Extract -
[Start of section]
Korean J Obstet Gynecol.
2007 Dec;50(12):1706-1711.
Relation between clinicopathological factors and the proportion of regulatory T lymphocytes in patients with cervical cancers
- Affiliations
-
- 1Department of Obstetrics and Gynecology, College of Medicine, University of Ulsan, Asan Medical Center, Seoul, Korea. ymkim@amc.seoul.kr
- 2Asan Institution for Life Sciences, Seoul, Korea.
Abstract
OBJECTIVE
The aim of this study is to determine which clinicopathological factors have the significance in proportion of regulatory T lymphocytes in patients with cervical cancers.
METHODS
Blood samples were collected preoperatively from 17 patients with uterine cervical cancers (stage: IB, IIA) diagnosed at Asan medical center from May 2006 to October 2006. Patients were limited to who never been treated after diagnosis. We analyzed phenotypes of lymphocytes through flow cytometry by using anti CD3 antibodies, anti CD4 antibodies, anti CD25 antibodies and anti Transcription Factor Foekhead Box P3 (FoxP3) antibodies. Following analysis by flow cytometry, it was determined the relation between the proportion of regulatory T lymphocytes and clinicopathological factors of patients, including age, height, weight, BMI, maximum tumor diameter, lymphovascular tumor emboli, parametrial invasion, and lymph node metastasis.
RESULTS
Among many clinicopathological factors in patients with cervical cancer, only maximum tumor diameter was significantly correlated with the proportion of CD4+CD25+(high)FoxP3+ regulatory T lymphocytes (p=0.012, Spearman's rho Correlation Coefficient=0.593).
CONCLUSION
This is the first report to document the relation between uterine cervical cancer and the proportion of regulatory T lymphocytes in peripheral blood. In terms of positive correlation between the primary tumor size and the proportion of regulatory T lymphocytes in peripheral blood, we suggest that the spread mechanism of uterine cervical caner, especially direct invasion, will be related with the anti-tumor immune tolerance state. Further studies are necessary to explain the specific spread mechanisms and systemic antitumor immunity in cervical cancer.
[End of section]
Exercise description -
Transcribe the portion of the cervical cancer abstract above that begins at the words "Korean J Obstet" and stops after the words "with cervical cancers.".

Recorded information -
[Start of section]
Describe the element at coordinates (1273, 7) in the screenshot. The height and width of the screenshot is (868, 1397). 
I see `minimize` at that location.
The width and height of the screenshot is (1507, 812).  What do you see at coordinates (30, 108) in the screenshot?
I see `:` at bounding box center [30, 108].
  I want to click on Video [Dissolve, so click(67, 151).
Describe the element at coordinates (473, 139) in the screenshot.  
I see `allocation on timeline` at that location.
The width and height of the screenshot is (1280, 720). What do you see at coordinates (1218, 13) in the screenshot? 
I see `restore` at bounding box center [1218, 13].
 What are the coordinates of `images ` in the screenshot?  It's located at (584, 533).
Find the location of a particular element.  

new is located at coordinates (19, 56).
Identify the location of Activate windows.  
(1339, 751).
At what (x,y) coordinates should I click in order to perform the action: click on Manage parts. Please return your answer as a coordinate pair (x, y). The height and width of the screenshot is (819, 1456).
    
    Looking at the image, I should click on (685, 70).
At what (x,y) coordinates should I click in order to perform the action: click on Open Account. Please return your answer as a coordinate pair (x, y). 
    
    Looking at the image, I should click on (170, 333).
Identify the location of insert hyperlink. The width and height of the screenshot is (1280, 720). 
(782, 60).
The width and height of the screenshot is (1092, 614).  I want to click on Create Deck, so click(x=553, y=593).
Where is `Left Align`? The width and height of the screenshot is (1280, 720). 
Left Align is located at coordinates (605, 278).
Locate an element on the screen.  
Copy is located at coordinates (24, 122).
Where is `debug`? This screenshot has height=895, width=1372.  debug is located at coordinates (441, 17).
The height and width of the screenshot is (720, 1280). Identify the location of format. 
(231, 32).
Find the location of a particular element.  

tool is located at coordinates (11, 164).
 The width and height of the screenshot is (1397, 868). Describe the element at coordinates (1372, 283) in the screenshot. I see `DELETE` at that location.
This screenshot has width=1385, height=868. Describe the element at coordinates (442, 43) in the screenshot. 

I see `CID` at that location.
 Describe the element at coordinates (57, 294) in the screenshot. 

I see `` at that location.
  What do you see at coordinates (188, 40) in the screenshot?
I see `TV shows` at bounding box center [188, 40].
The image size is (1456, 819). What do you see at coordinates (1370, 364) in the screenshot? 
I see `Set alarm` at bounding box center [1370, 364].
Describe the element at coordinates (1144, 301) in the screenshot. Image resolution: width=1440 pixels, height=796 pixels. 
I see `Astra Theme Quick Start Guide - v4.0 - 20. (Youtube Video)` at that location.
[End of section]
Exercise solution -
Korean J Obstet Gynecol.
2007 Dec;50(12):1706-1711.
Relation between clinicopathological factors and the proportion of regulatory T lymphocytes in patients with cervical cancers
- Affiliations
-
- 1Department of Obstetrics and Gynecology, College of Medicine, University of Ulsan, Asan Medical Center, Seoul, Korea. ymkim@amc.seoul.kr
- 2Asan Institution for Life Sciences, Seoul, Korea.
Abstract
OBJECTIVE
The aim of this study is to determine which clinicopathological factors have the significance in proportion of regulatory T lymphocytes in patients with cervical cancers.